Les discours belliqueux de Péguy ne pèsent pas davantage. Il voyait venir la guerre. Il la
guettait comme un autobus au coin de la rue. Pourvu que je ne rate pas ça – cette occasion de
grandeur, d'héroïsme, d'Histoire. Avait-il assez peur de ne pas la prendre, son inscription historique
comme il disait. Il l'a eue, il n'a pas à se plaindre, et quelques millions de pauvres types avec lui qui
n'en demandaient pas tant. Il y a laissé sa peau. Des littérateurs qui avaient su préserver la leur l'en
ont loué en beau style. Je ne sais rien de la mort de Péguy. Personne ne sait rien de la mort de
personne. Il avait écrit : « Heureux ceux qui sont morts dans une juste guerre... » Des alexandrins
que j'ai appris par cœur, dans le temps. Tout le monde les a appris par cœur. Depuis, j'ai vu pas mal
de ces cadavres heureux. Des vrais, et qui pourrissent sans poésie, écrasés au fond d'un fossé.
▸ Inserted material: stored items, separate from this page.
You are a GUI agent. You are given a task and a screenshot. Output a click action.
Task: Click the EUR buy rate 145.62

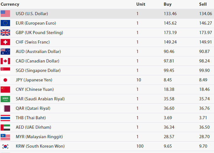170,23
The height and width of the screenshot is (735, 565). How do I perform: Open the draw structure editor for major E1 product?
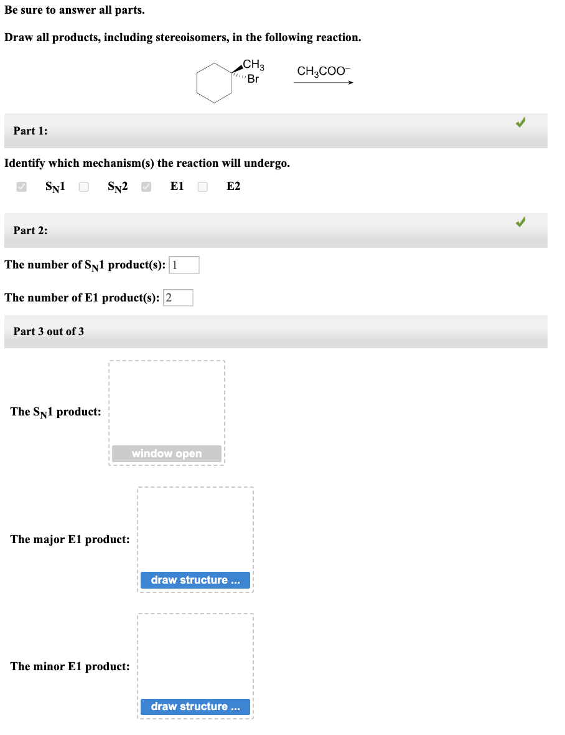pos(195,580)
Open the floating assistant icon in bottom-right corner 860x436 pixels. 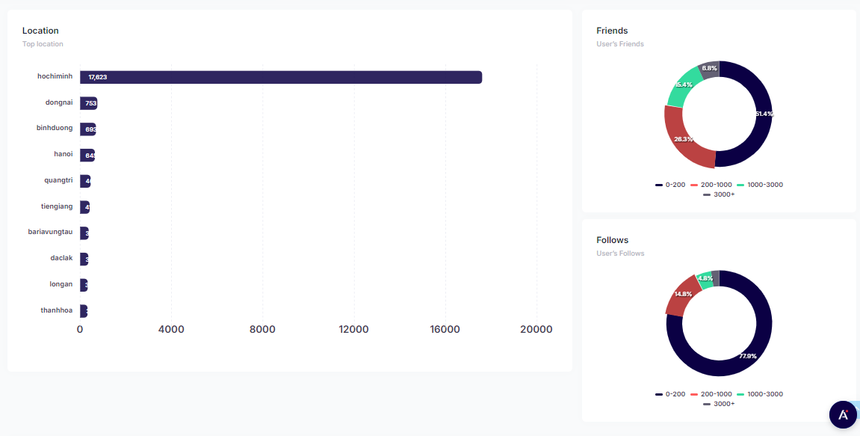click(843, 414)
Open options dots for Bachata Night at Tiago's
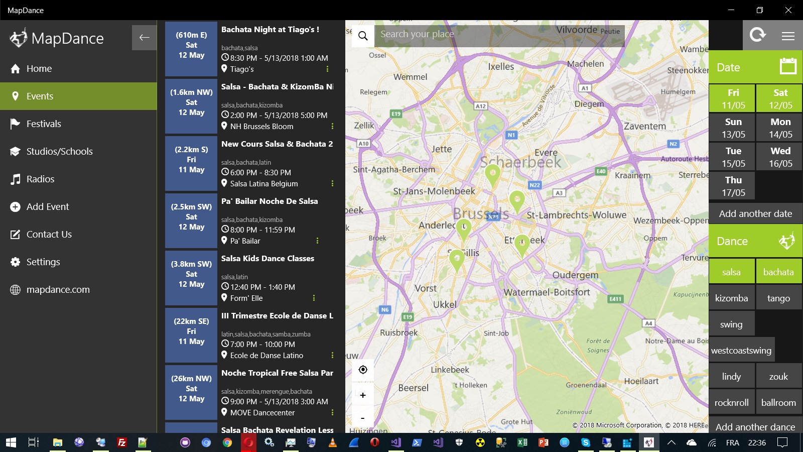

C'est
un spectacle qui invite à parler froidement de ces choses. Les morts ne sont ni heureux ni
malheureux: ils sont morts. On leur a volé leurs montres et leurs bottes, et ils pourrissent au fond
d'un fossé. Cette réalité de la guerre et de la mort a de quoi guérir d'un certain lyrisme martial. Mais
Péguy voyait la guerre comme dans les livres que les professeurs commentent en classe. Comme
dans Hugo. Comme dans l'Iliade. Comme dans Corneille.